Мы учились в первую смену и после уроков всегда шли гулять. Покупали в буфете чего-нибудь попить, жареные пирожки, большую шоколадку на двоих и шли на набережную. Я тащила в руках новое красное пальто, которое хотелось надевать каждое утро, хотя днем солнце еще поддавало жару. На набережной мы находили свободную скамейку, съедали пирожки, запивали теплой колой (вспоминаю – и начинает болеть живот). Потом, медленно посасывая дольки шоколада, оставляющие сладкие следы на пальцах, слушали музыку в плеере. По наушнику каждой. Queen, или Pink Floyd, или Romantic Collection, или сборник «Волшебный саксофон». Или кассеты, которые давал послушать Санин сосед-байкер – нам редко нравилась эта музыка, но Санька слушала, от старания закрывая глаза, словно через маленький наушник можно было узнать и понять про этого соседа что-то важное.
Солнечно и легкомысленно. Речной ветерок щекочет лицо. В воздухе маняще пахнет жареной кукурузой и началом листопада.
– Здравствуйте, девушки! – услышали мы.
– Здравствуйте, Виталий Алексеевич, а мы вас и не заметили! – воскликнула Санька.
– Гуляете? Отдыхаете от трудов праведных?
Мы кивнули.
– Что слушаете? – спросили Вы.
– Пинк Флойд, – сказала Саня. – Вам нравится Пинк Флойд?
– Отличная группа. Любите классический рок?
– Очень. О! Виталий Алексеевич! – встрепенулась Саня. – А вы что советуете нам послушать?

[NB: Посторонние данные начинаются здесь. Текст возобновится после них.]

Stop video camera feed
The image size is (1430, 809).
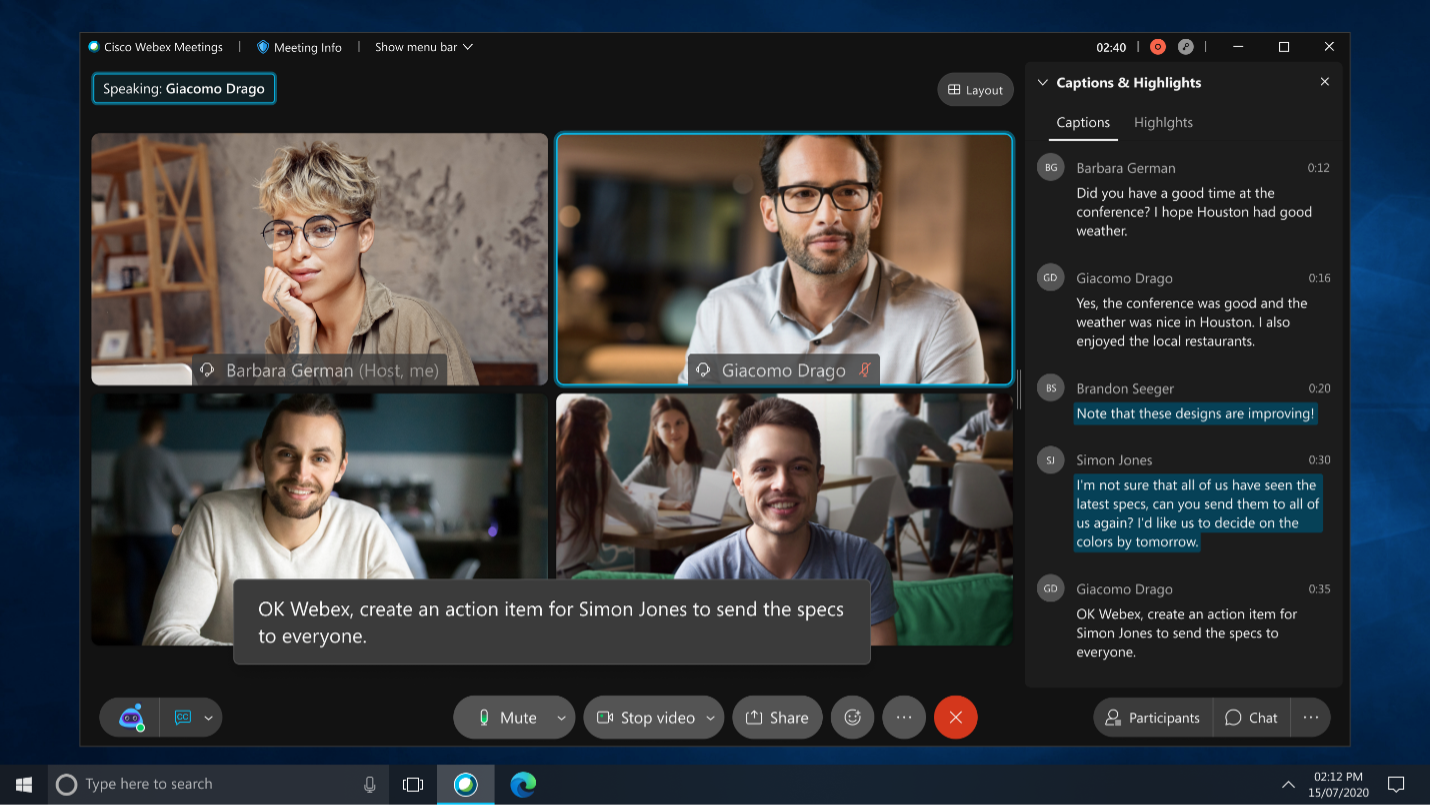point(646,717)
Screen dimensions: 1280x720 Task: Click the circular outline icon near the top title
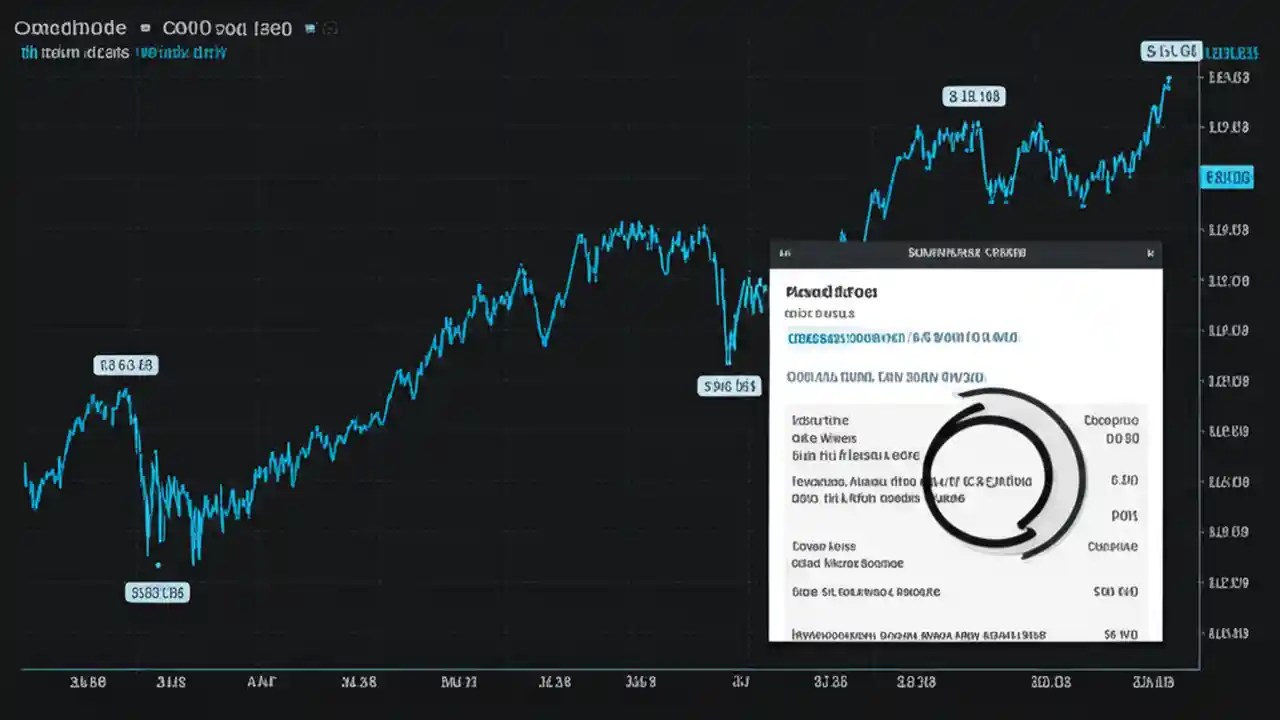(330, 28)

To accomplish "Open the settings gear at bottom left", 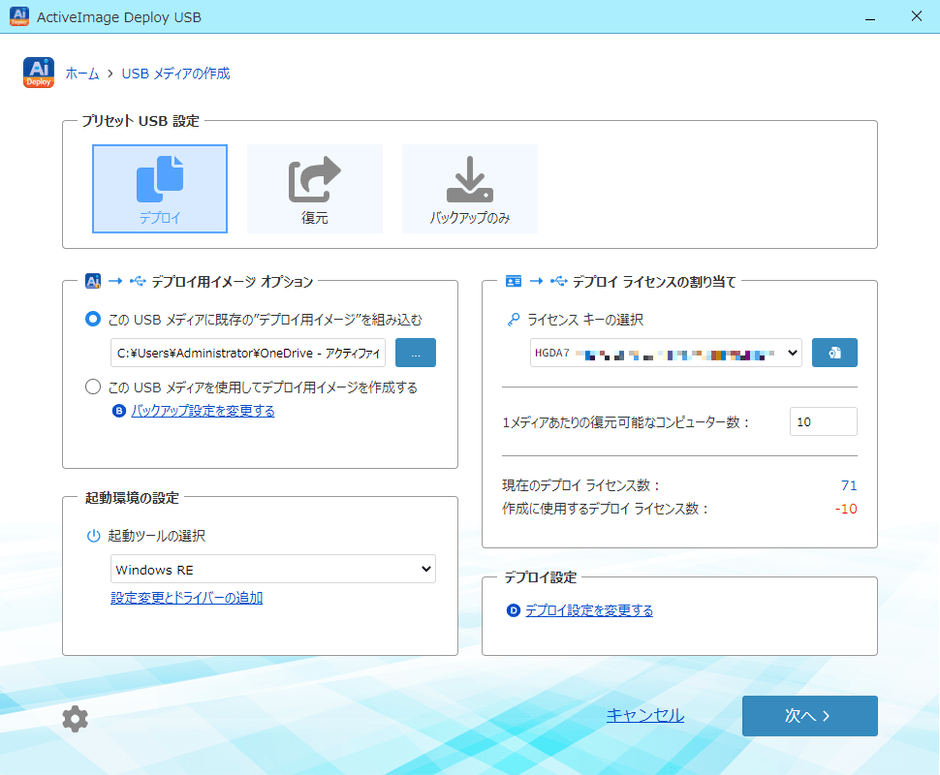I will point(75,718).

Призадумавшись, Вы ответили:
– Тори Эймос, например. Знаете такую?
– Нет. А что это за музыка?
– Хорошая музыка. Скорее всего, вам понравится. Кстати, Саша, вам очень идет эта стрижка.
– Спасибо, – зарделась Саня и поправила волосы.
– Ну, счастливо. Да, Лариса! – Вы остановились и повернулись ко мне. – Подготовьте последнюю тему, я завтра вас обязательно спрошу.
Поиски хорошей музыки тогда, до эры победившего интернета, были делом сложным. Кассеты подолгу искали в ларьках, записывали с радио, по ночам карауля нужную песню, переписывали друг у друга, пока пленка не начинала подхрипывать, морщиться и заедать. Одним из способов было позвонить на радио «Европа плюс» и попросить поставить нужную песню в программе «Презент». Я нашла кассету Тори Эймос только через два месяца, слушала ее в наушниках ночью под одеялом по два-три раза и представляла, что держу Вас за руку, а мое сердце переворачивалось в груди, словно щенок перед большой собакой.
Все это было счастьем.
***
Знаете, почему я не позвонила Вам раньше?
Потому что я боялась почувствовать то же самое. Или не почувствовать ничего.